Research from the Dana-Farber Cancer Institute reveals a groundbreaking class of drugs that can induce cancer cell death in small cell lung cancer and other malignancies characterized by a dysfunctional quality control mechanism known as the G1/S checkpoint. The findings, published in the journal Nature, highlight a new therapeutic strategy now entering clinical testing.
A phase 1 clinical trial has been initiated across the United States for patients with small cell lung cancer, triple-negative breast cancer, and other cancers. According to Dr. Matthew Oser, a researcher and thoracic oncologist at Dana-Farber, this represents the first clinical-grade drug designed to inhibit cyclins directly in the cell cycle. “Our research using cell biology and genetic screening reveals a two-step mechanism of cell death specifically in cancer cells that does not occur in normal cells,” Oser explained.
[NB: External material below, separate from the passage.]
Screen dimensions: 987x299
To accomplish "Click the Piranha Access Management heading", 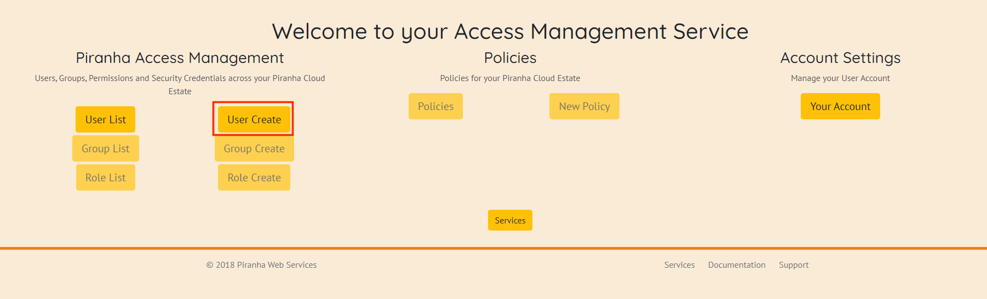I will 180,58.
Targeting Cancer’s Weakness
The urgency for new treatment options for small cell lung cancer is underscored by the fact that approximately 90 percent of these cancers originate from mutations that disable two crucial tumor suppressors, RB1 and TP53. These proteins play a vital role in controlling the cell cycle, which is the process that regulates cell growth and division. Oser likens the situation to a car losing its brakes, indicating that while cancer cells are propelled forward, traditional small molecule drugs cannot effectively target the lost suppressors.
Research led by Nobel Laureate William G. Kaelin Jr., MD in the late 1990s posited that targeting cyclins in cancer cells with heightened E2F activity could be a viable approach. This concept gained traction only in the late 2010s when developers at Circle Pharma, based in San Francisco, discovered innovative chemistry that allowed for the creation of drugs aimed specifically at cyclins. These drugs, known as direct cyclin inhibitors, are designed to exploit the vulnerabilities of cancer cells.
Mechanisms of Action
The study conducted by the Oser Lab, with Shilpa Singh as the first author, collaborated with Circle Pharma to investigate how these drugs impact both cancerous and normal cells. Their research identified a complex mechanism that triggers cell death exclusively in cancer cells exhibiting elevated E2F activity. The direct cyclin inhibitors disrupt protein-protein interactions between cyclins A and B, which are essential for maintaining quality control during the cell cycle.
Inhibiting the interaction between cyclin A and E2F leads to increased DNA damage, while blocking cyclin B’s interaction with MYT1 causes cancer cells to perish during mitosis, the final phase of cell division. Notably, normal cells appear to be significantly less affected by the drug, being approximately 100 to 1,000-fold less sensitive than cancer cells. “If the drug had the same effect in normal cells, it would not be a feasible treatment,” Oser stated.
The promising results from preclinical tests suggest that small cell lung cancer tumors treated with these inhibitors ceased to grow, pointing to the potential of these drugs not only in small cell lung cancer but also in other cancers with impaired G1/S checkpoints. Given this encouraging data, the clinical trial for the related compound CID-078 aims to further assess its safety and efficacy in humans, marking a significant step forward in cancer treatment.